Describe and explain in 2-3 pages the trade- off theory of capital structure. How is it related to the use of debt instead of stock (equity financing) in order to raise capital?

  Convertible bond-what is the conversion price

A convertible bond has a $1,000 face value and a conversion ratio of 34. What is the conversion price?

  Requires an initial investment in spare parts inventory

Purple Haze Machine Shop is considering a four-year project to improve its production efficiency. Buying a new machine press for $470,000 is estimated to result in $190,000 in annual pretax cost savings. The press also requires an initial investment ..

  What is the profitability index of a project

"What is the profitability index of a project that has an initial cash outflow of $600, an inflow of $250 for the next 3 years and a cost of capital of 10 percent?"

  Use the basic equation for the capital asset pricing model

Use the basic equation for the capital asset pricing model (CAPM) to work each of the following problems. Find the required return for an asset with a beta of 0.77 when the risk-free rate and market return are 7% and 15%, respectively. Find the risk-..

  What is the price of the product under this expense model

A company is considering a project to manufacture a product with the following pro forma cost and sales information: Accounting Breakeven QUANTITY = 10,500 units; Cash Breakeven QUANTITY = 8,200 units; What is the PRICE of the product under this expe..

  Bond equivalent yield is semi-annually compounded

What is the price of a T-Bond with exactly 24.5 years to maturity and coupons with rate 5.875% paid semi-annually? Its yield is 6.5% BEY (Bond Equivalent Yield is semi-annually compounded).

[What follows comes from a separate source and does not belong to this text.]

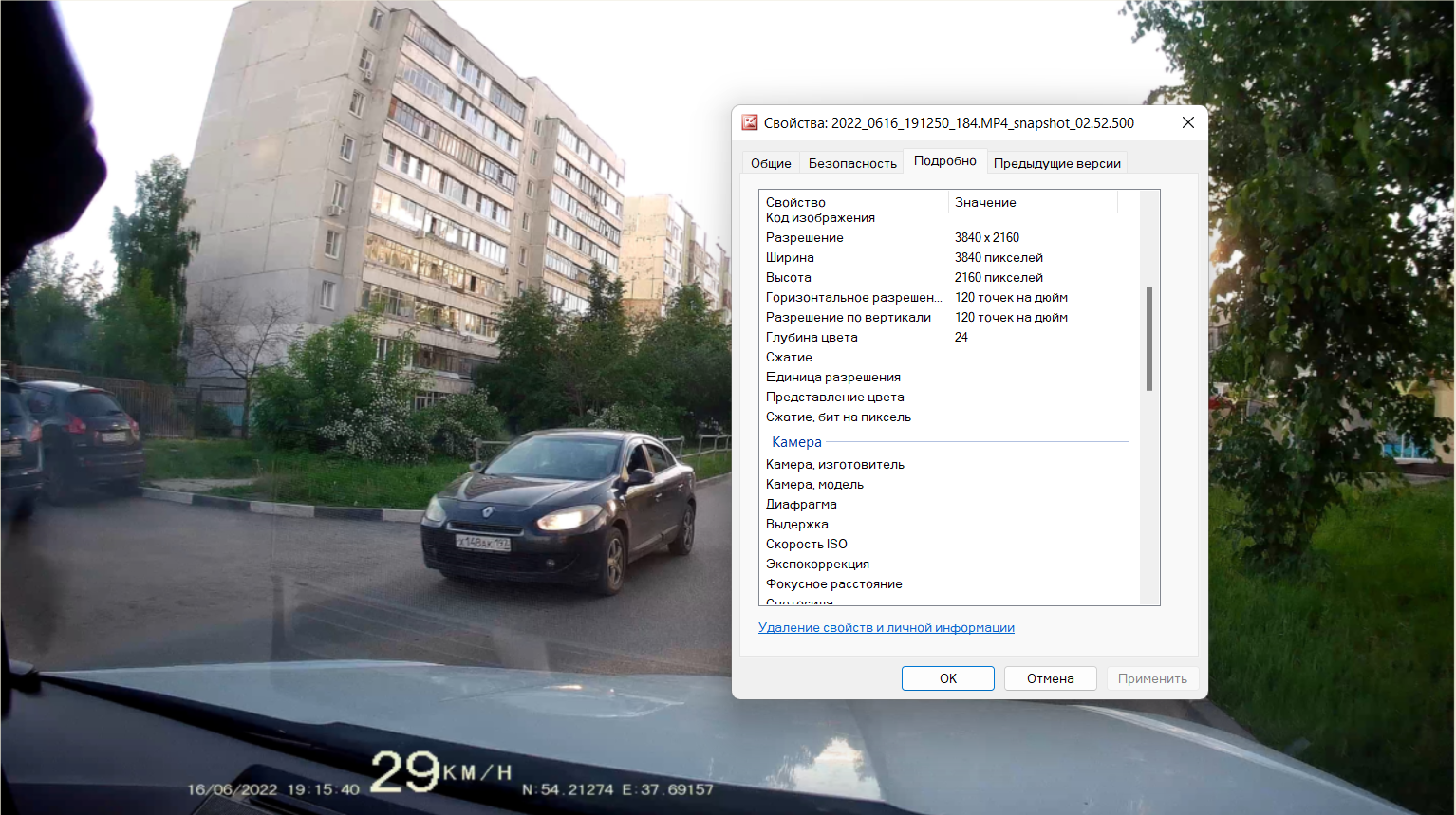Switch to the Общие tab
This screenshot has height=815, width=1456.
[x=770, y=163]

  Horizontal or a vertical business relationship combine

A hostile merger occurs when two firms with either a horizontal or a vertical business relationship combine. A upside merger occurs when two firms with either a horizontal or a vertical business relationship combine. A friendly merger occurs when two..

Free Assignment Quote

Assured A++ Grade

Get guaranteed satisfaction & time on delivery in every assignment order you paid with us! We ensure premium quality solution document along with free turntin report!